In the beginning, punk rock was meant to change the world. The songs were nasty, brutish and short, but the ambitions were extravagant. While the Sex Pistols attempted to foment nihilism in the UK, the Clash hoped that youth culture might become a kind of international socialist club. Even in America, the Ramones sought to take their mock-bubblegum to the masses. "We developed a small following of weirdos," Tommy Ramone boasted to Rolling Stone in 1976. "Then we got the intellectuals. Now the kids are coming."
Of course, it didn't turn out that way. The Sex Pistols ended up bringing more anarchy upon themselves than upon anyone else; a dream of world domination turned into the tawdry spectacle of Sid Vicious's death and a tedious blur of lawsuits. As for the Ramones, their bid for fame never proceeded beyond the intellectuals, if it ever got that far. Punk rock failed to win mass approval; it couldn't even win mass disapproval. By 1980, major record companies disdained the music, preferring the slicker stylings of the new wave.
As a result, American postpunk bands of the 1980s had chastened ambitions. Cut off from commercial radio, they assembled a creaky network of small-time record stores and clubs, mimeographed fanzines and independent record labels. The roundheads among them proposed an alternative community of leather-jacketed, vegetarian rebels, at odds with both corporate culture and adulthood, purified of poseurs and the halfhearted. The cavaliers affected a certain degree of listlessness and indifference to the larger world, retreating to a private arcadia where they could create beautiful washes of noise.
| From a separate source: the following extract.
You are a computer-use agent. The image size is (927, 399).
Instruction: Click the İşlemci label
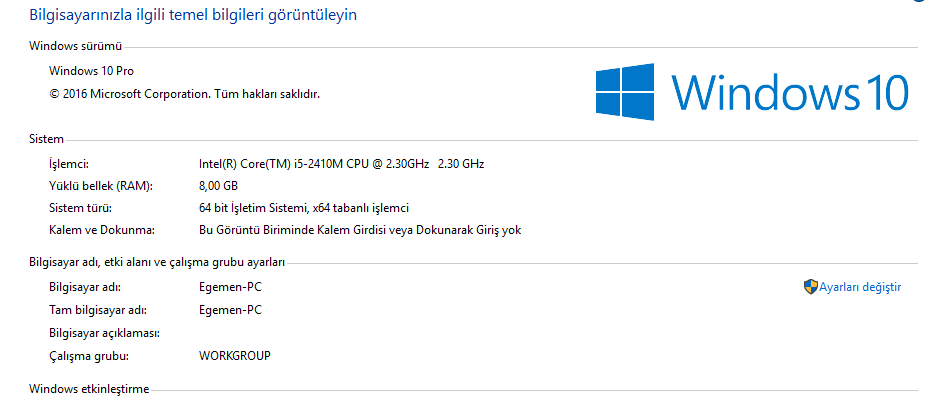[69, 164]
Together, they scorned the mass popularity that was now beyond their reach.
By the middle of the decade, the indie rock ethos had taken shape. Bands like Hüsker Dü, the Replacements and the Minutemen were putting out ambitious records on barely solvent independent labels such as SST and Twin/Tone, and major corporations warily began to pay attention. Then, in 1991, Nirvana released Nevermind, a record that never won over the indie cognoscenti but didn't sound much like anything else on commercial radio at the time. The guitars were abrasive; the rhythms awkward and lurching; the singer sounded as if he had a cough. But the tunes were solid enough, even Beatlesesque, and the drums well-miked. Nevermind sold 10 million copies. Nirvana, it appeared, had made the world safe for punk rock. Indie purists begged to differ: They sniffed that Nirvana had merely made punk rock safe for the world.
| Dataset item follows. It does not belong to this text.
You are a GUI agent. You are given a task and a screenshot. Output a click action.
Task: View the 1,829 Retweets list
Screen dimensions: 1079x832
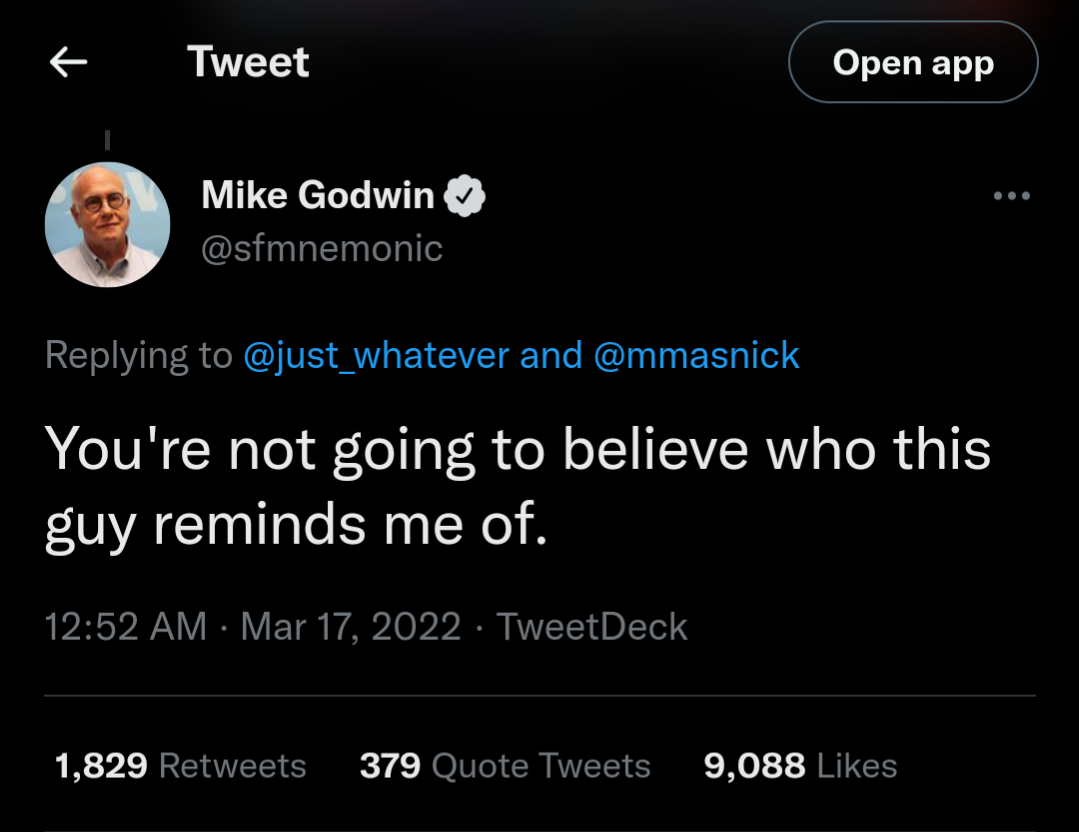[180, 766]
Michael Azerrad's exhaustively researched book is a portrait of the world before Nirvana, a vanished age when "indie" referred to music, not film. Profiling thirteen bands, he adapts the techniques of celebrity biography to his sometimes celebrated subjects: Minneapolis's shambling and drunken Replacements and Washington's puritanical Minor Threat; Chicago's thudding Big Black and Amherst's folk-influenced Dinosaur Jr, among others. As critics have noted, Azerrad does not tell the only possible story about underground music in the 1980s. All his groups were influenced by punk, dominated by men and attuned to the more abrasive sounds of the electric guitar. There is little room in his pantheon for the bright-eyed ingenuous pop of North Carolina's dB's or the synth-draped and irresistible melodies of San Francisco's Game Theory. Nor does his range extend to the more esoteric clatterings and avant-folk experiments of bands like the Sun City Girls.